Γεωμετρία

Gematria,… Numerology… Eisegesis
Leadership in many places has begun attaching spiritual meaning to numbers, patterns, and coincidences, believing they reveal divine messages or hidden codes, or steps of faith.
Some see the same number repeatedly, such as on clocks, receipts, or church attendance numbers, license plates, and conclude that God is trying to say something through it. Others connect events years apart, like shadows cast by cloud movement and formation, dates, or unusual alignments, and again, interpret them as evidence of divine timing.

While the desire to experience God’s presence is sincere, and I really think people desire it, yet this practice moves beyond Scripture and into superstition rather than faith, and sin can’t abide in truth, nor can grace survive law.
The Bible definitely uses numbers symbolically, but always with a clear, theological purpose such as the number seven often represents completeness, twelve signifies God’s covenant people, and forty is used in times of testing or preparation. Yet, these meanings occur in specific biblical contexts and are not presented as secret codes for personal revelation, or some stupid book about 40 days of purpose or etc.
When someone tries to replicate that symbolism in daily life by finding spiritual meaning in random occurrences, they are interpreting creation through private imagination, not divine instruction.

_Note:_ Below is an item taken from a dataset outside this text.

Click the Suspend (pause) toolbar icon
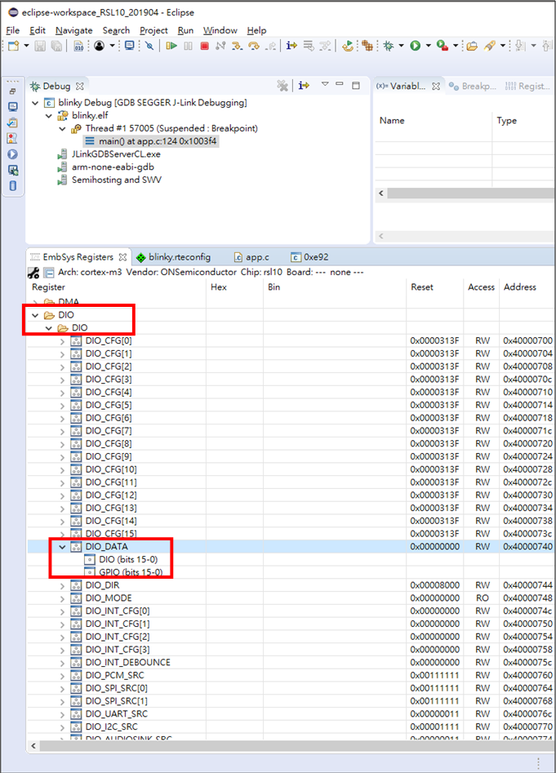This screenshot has height=773, width=556. pyautogui.click(x=188, y=47)

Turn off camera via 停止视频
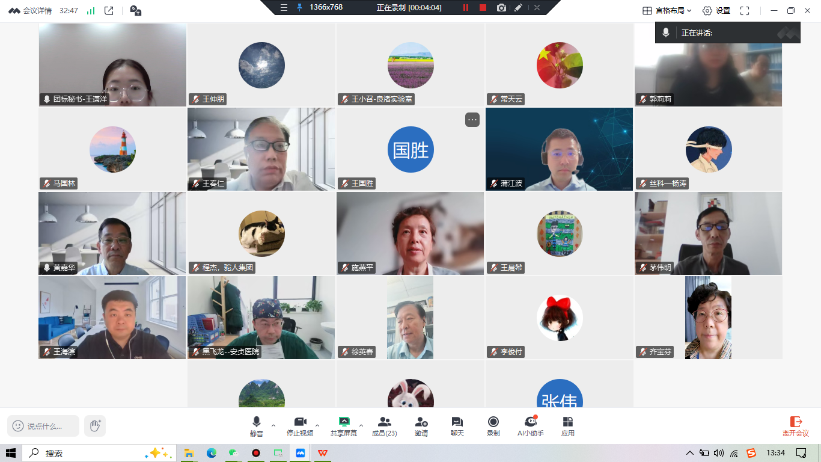(300, 426)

What often fuels this fire is called apophenia, the human inclination to see patterns in randomness. Once a person decides a certain number or image is significant, the mind becomes trained to look for it everywhere, ignoring countless other occurrences. It feels confirming, even miraculous, but it is simply the brain confirming what it wants to see.

This kind of thinking can lead someone away from the objective truth of Scripture into an endless self referential loop, where meaning is drawn from coincidence instead of Christ, even though Christ is mixed in, which is more dangerous.
Scripturally, the teaching of Sola Scriptura dismantles this approach entirely. God’s Word is complete and sufficient for life and godliness. The believer does not need “divine numbers” or “hidden signs” to discern the Lord’s will, or find miracles etc

Scripture itself provides everything necessary to know His character, purpose, and plan. The Psalms remind us that “the law of the Lord is perfect,” and Paul instructs Timothy that all Scripture is “God-breathed and useful for teaching, rebuking, correcting, and training in righteousness.” Seeking meaning outside of it undermines its sufficiency and subtly shifts faith from revelation to speculation, to sin l.

The danger in chasing numerical or symbolic patterns is not only theological error but spiritual distraction. It replaces hearing God’s voice in His Word with chasing echoes in the noise of coincidence. God invites His people to trust His Word, not to decode the universe. Whenever faith is mixed with mysticism and number lore, it stops being faith in God’s revelation and becomes faith in one’s own perception.
True biblical discernment refuses that substitution. It rests in the simple, profound truth that God has already spoken clearly through Scripture and through His Son, Jesus Christ. Those who trust in that Word are not left guessing, they walk by faith, not by calculations.